If any explicit allowlist in that chain leaves the run with no callable tools, OpenClaw stops before submitting the prompt to the model. This is intentional: an agent configured with a missing tool such as agents.list[].tools.allow: ["query_db"] should fail loudly until the plugin that registers query_db is enabled, not continue as a text-only agent.

Tool policies support group:* shorthands that expand to multiple tools. See Tool groups for the full list.

Per-agent elevated overrides (agents.list[].tools.elevated) can further restrict elevated exec for specific agents. See Elevated mode for details.


Migration from single agent

Before (single agent)
{
  "agents": {
    "defaults": {
      "workspace": "~/.openclaw/workspace",
      "sandbox": {
        "mode": "non-main"
      }
    }
  },
  "tools": {
    "sandbox": {
      "tools": {
        "allow": ["read", "write", "apply_patch", "exec"],
        "deny": []
      }
    }
  }
}
After (multi-agent)
{
  "agents": {
    "list": [
      {
        "id": "main",
        "default": true,
        "workspace": "~/.openclaw/workspace",
        "sandbox": { "mode": "off" }
      }
    ]
  }
}
NOTE

Legacy agent.* configs are migrated by openclaw doctor; prefer agents.defaults + agents.list going forward.


Tool restriction examples

Read-only agent
{
  "tools": {
    "allow": ["read"],
    "deny": ["exec", "write", "edit", "apply_patch", "process"]
  }
}
Safe execution (no file modifications)
{
  "tools": {
    "allow": ["read", "exec", "process"],
    "deny": ["write", "edit", "apply_patch", "browser", "gateway"]
  }
}
Communication-only
{
  "tools": {
    "sessions": { "visibility": "tree" },
    "allow": ["sessions_list", "sessions_send", "sessions_history", "session_status"],
    "deny": ["exec", "write", "edit", "apply_patch", "read", "browser"]
  }
}

sessions_history in this profile still returns a bounded, sanitized recall view rather than a raw transcript dump. Assistant recall strips thinking tags, <relevant-memories> scaffolding, plain-text tool-call XML payloads (including <tool_call>...</tool_call>, <function_call>...</function_call>, <tool_calls>...</tool_calls>, <function_calls>...</function_calls>, and truncated tool-call blocks), downgraded tool-call scaffolding, leaked ASCII/full-width model control tokens, and malformed MiniMax tool-call XML before redaction/truncation.

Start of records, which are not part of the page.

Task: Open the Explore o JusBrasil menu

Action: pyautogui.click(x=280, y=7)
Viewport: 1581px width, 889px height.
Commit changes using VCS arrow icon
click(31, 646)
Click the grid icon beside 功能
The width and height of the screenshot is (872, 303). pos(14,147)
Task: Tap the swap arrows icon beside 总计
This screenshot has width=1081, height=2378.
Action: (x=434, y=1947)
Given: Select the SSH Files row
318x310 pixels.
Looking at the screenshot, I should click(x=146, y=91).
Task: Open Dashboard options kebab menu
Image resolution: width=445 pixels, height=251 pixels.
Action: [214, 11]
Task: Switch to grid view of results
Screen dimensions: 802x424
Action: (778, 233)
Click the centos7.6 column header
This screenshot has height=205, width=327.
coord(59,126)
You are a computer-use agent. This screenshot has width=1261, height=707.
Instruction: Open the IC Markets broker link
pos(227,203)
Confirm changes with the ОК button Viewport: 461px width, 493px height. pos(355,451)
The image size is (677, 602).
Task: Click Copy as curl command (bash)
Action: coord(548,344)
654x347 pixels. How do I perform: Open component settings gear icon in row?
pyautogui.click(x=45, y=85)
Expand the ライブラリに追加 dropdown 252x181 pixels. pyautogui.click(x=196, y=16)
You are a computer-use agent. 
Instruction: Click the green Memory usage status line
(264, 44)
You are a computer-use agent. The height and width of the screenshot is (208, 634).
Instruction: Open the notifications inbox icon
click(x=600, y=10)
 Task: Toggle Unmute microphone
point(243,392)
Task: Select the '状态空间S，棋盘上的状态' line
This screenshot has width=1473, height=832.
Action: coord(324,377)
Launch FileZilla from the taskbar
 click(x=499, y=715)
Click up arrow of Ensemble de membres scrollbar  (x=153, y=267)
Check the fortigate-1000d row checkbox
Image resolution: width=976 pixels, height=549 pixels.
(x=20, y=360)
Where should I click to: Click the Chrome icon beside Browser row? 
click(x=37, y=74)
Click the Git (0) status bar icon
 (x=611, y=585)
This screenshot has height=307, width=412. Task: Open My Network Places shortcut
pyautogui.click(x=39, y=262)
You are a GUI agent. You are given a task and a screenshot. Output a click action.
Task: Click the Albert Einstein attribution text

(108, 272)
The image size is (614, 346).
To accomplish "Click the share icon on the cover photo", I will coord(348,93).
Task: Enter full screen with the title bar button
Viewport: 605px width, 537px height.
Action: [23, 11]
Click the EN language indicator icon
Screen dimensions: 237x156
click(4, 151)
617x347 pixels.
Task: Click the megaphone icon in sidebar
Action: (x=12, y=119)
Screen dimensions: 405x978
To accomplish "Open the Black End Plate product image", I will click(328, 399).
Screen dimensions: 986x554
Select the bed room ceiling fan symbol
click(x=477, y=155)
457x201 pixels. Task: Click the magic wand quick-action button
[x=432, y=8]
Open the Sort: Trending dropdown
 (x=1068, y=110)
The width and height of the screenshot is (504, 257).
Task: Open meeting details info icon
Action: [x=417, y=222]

Common pitfall: "non-main"

WARNING

agents.defaults.sandbox.mode: "non-main" is based on session.mainKey (default "main"), not the agent id. Group/channel sessions always get their own keys, so they are treated as non-main and will be sandboxed. If you want an agent to never sandbox, set agents.list[].sandbox.mode: "off".


Testing

After configuring multi-agent sandbox and tools:

  1. Check agent resolution
    openclaw agents list --bindings
    
  2. Verify sandbox containers
    docker ps --filter "name=openclaw-sbx-"
    
  3. Test tool restrictions
    • Send a message requiring restricted tools.
    • Verify the agent cannot use denied tools.
  4. Monitor logs
    tail -f "${OPENCLAW_STATE_DIR:-$HOME/.openclaw}/logs/gateway.log" | grep -E "routing|sandbox|tools"
    

Troubleshooting

Agent not sandboxed despite `mode: 'all'`
  • Check if there's a global agents.defaults.sandbox.mode that overrides it.
  • Agent-specific config takes precedence, so set agents.list[].sandbox.mode: "all".
Tools still available despite deny list
  • Check tool filtering order: global → agent → sandbox → subagent.
  • Each level can only further restrict, not grant back.
  • Verify with logs: [tools] filtering tools for agent:${agentId}.
Container not isolated per agent
  • Set scope: "agent" in agent-specific sandbox config.
  • Default is "session" which creates one container per session.